Similarly, literature’s great characters rely on their authors to endow them with monikers that will stand the test of time, enhance their stature, or reflect their essence. 60 years ago this month, one of literature and pop culture’s iconic characters—James Bond—was given life by Ian Fleming in the first 007 outing, Casino Royale. It is in this debut that the secret agent first identifies himself as “Bond… James Bond,” an introduction right up there with “Call me Ishmael” in the annals of memorable literary how-do-you-do’s. However, a 1952 early manuscript released to mark the book’s anniversary reveals that Fleming came close to dubbing 007 “Secretan… James Secretan,” possibly after a 19th Century Swiss philosopher he was fond of.
Luckily for us and for the Connerys, Craigs, Brosnans and Moores, et al. who have had to introduce themselves on screen, Fleming scratched out “Secretan” on the manuscript and wrote “Bond” in its place. We should be equally glad that Fleming didn’t go with these other possibilities for 007:
1. James Dean: When the brooding film icon hit it big with Rebel Without a Cause, the convergence of teen angst and international espionage would have been a disaster—though it would have been fun to hear Dean scream “You’re tearing me apart!” while being tortured by Goldfinger.

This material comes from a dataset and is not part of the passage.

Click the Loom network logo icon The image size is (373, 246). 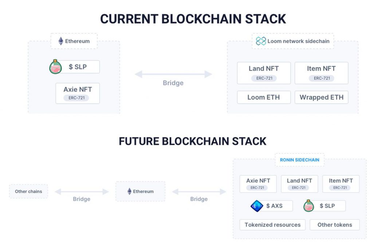261,41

2. James Martinisbabesandguns: Fleming probably discarded this name as just a bit too on the nose.
3. James Mortgage-Backed Securities: It was between this and Bond when Fleming looked to his investment portfolio for inspiration.
4. Agent 7-11: Fleming ultimately went with 007 instead of with this code name, which came to him as he returned from picking up a pack of smokes and a grape Slurpee.

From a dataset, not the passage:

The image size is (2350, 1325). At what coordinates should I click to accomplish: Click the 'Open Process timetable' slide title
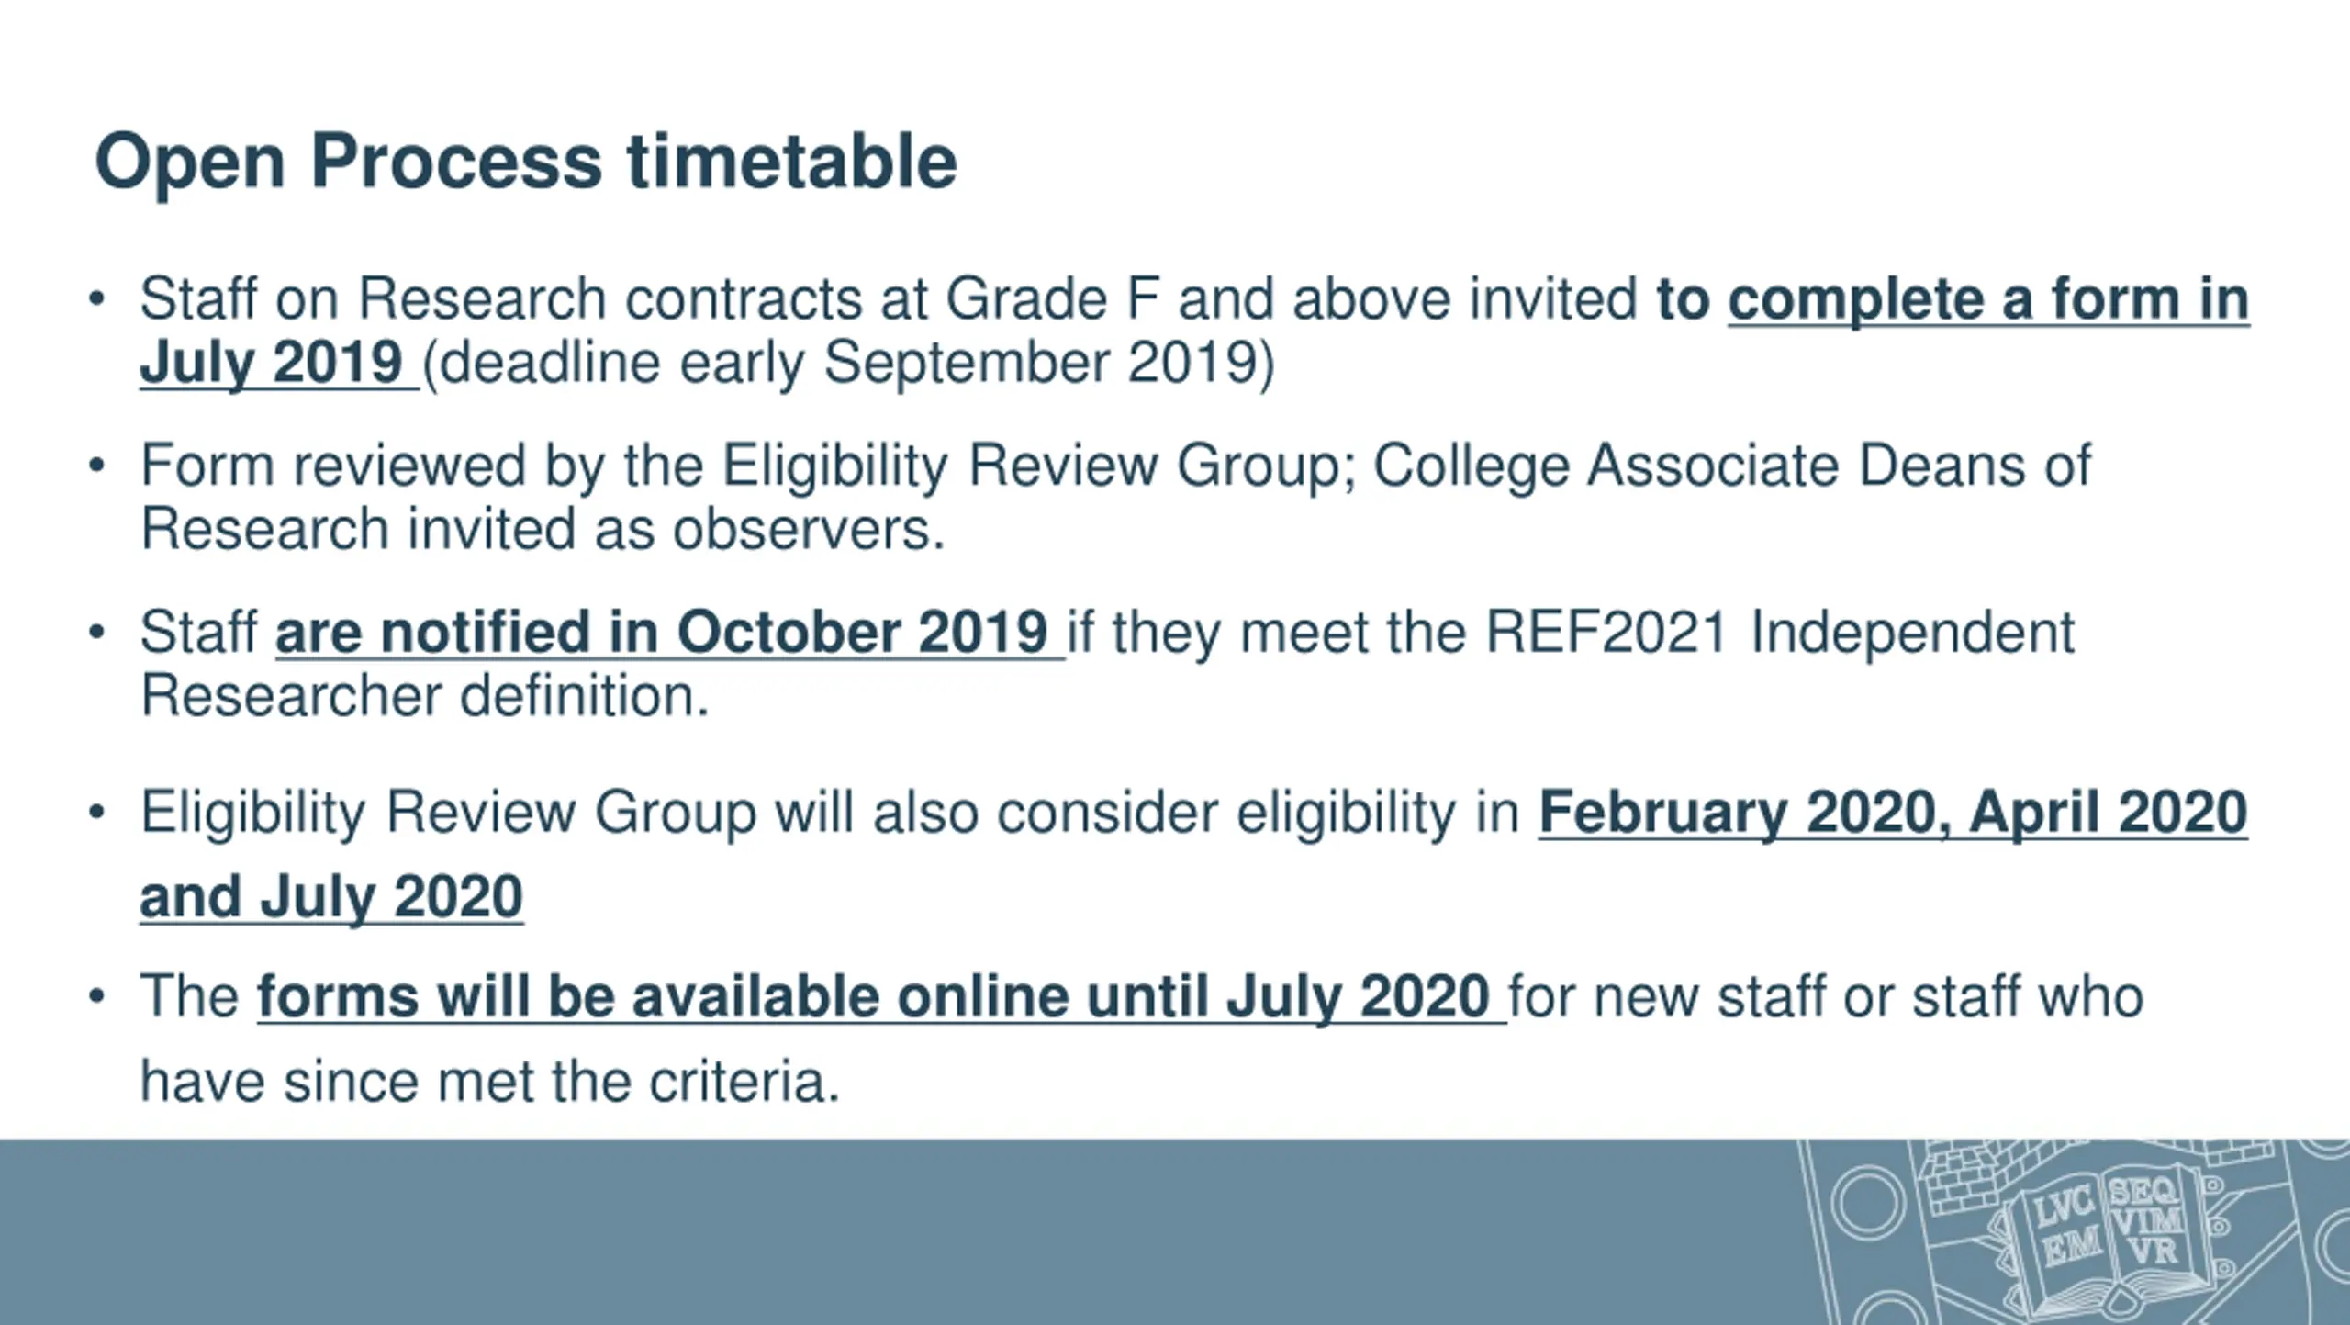526,162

5. James Heinrich Aloysius Gügler: Again with the Swiss philosophers.
6. Jason Bourne: Convinced that it could never be the basis of a successful series of spy novels and blockbuster movie adaptations, Fleming sold the rights to this name to Robert Ludlum for a bottle of Hungarian vodka and a ride home.
Speaking of vodka, Fleming also made a good call when, at the last minute, he changed Bond’s original drink of choice (“Sex On The Beach, shaken, not stirred”).